_TASK DESCRIPTION_: Reproduce precisely the lines between the start of the data below and the line with "Given: Mute the video with speaker icon", both included.

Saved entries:

——————————

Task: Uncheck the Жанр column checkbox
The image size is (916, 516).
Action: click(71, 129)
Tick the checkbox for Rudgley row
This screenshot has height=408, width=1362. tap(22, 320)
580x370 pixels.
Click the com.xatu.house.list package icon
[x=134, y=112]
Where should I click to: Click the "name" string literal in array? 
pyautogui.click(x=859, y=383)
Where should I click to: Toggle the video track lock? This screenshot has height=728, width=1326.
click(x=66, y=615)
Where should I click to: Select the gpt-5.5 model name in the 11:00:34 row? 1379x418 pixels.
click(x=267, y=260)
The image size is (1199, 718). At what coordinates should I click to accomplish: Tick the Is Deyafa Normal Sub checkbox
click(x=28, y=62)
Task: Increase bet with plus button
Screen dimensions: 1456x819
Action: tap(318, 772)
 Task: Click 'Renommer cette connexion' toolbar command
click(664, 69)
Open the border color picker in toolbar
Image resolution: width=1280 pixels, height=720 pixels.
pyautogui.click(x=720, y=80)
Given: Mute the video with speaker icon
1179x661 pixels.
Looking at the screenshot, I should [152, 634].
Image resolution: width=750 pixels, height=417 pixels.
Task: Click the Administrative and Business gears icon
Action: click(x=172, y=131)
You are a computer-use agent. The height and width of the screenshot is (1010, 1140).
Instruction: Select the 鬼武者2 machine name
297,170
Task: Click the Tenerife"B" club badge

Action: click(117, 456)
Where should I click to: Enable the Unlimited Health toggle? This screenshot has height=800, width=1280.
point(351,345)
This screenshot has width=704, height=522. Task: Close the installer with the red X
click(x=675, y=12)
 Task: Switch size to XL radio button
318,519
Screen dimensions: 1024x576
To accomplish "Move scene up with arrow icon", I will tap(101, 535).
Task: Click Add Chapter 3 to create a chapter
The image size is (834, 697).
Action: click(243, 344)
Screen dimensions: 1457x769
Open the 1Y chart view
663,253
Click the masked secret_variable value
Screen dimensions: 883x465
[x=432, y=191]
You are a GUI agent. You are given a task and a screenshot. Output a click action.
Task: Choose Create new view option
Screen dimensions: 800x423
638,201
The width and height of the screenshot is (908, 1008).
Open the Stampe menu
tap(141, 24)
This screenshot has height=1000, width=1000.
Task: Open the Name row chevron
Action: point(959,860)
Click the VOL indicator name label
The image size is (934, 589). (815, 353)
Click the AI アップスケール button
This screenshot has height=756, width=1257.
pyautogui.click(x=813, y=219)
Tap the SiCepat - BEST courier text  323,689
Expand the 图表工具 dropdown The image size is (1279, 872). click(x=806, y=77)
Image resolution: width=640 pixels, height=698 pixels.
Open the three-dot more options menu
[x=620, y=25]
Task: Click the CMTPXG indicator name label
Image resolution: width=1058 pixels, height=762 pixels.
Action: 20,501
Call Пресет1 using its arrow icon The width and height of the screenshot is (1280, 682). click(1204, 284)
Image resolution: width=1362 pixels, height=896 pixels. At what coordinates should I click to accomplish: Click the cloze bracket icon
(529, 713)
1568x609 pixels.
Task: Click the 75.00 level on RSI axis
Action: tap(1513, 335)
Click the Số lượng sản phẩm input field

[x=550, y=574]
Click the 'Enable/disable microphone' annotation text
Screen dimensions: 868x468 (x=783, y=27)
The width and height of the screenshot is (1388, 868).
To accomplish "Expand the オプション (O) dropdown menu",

——————————

_RESPONSE AREA_:
Task: Uncheck the Жанр column checkbox
The image size is (916, 516).
Action: click(71, 129)
Tick the checkbox for Rudgley row
This screenshot has height=408, width=1362. tap(22, 320)
580x370 pixels.
Click the com.xatu.house.list package icon
[x=134, y=112]
Where should I click to: Click the "name" string literal in array? 
pyautogui.click(x=859, y=383)
Where should I click to: Toggle the video track lock? This screenshot has height=728, width=1326.
click(x=66, y=615)
Where should I click to: Select the gpt-5.5 model name in the 11:00:34 row? 1379x418 pixels.
click(x=267, y=260)
The image size is (1199, 718). At what coordinates should I click to accomplish: Tick the Is Deyafa Normal Sub checkbox
click(x=28, y=62)
Task: Increase bet with plus button
Screen dimensions: 1456x819
Action: tap(318, 772)
 Task: Click 'Renommer cette connexion' toolbar command
click(664, 69)
Open the border color picker in toolbar
Image resolution: width=1280 pixels, height=720 pixels.
pyautogui.click(x=720, y=80)
Given: Mute the video with speaker icon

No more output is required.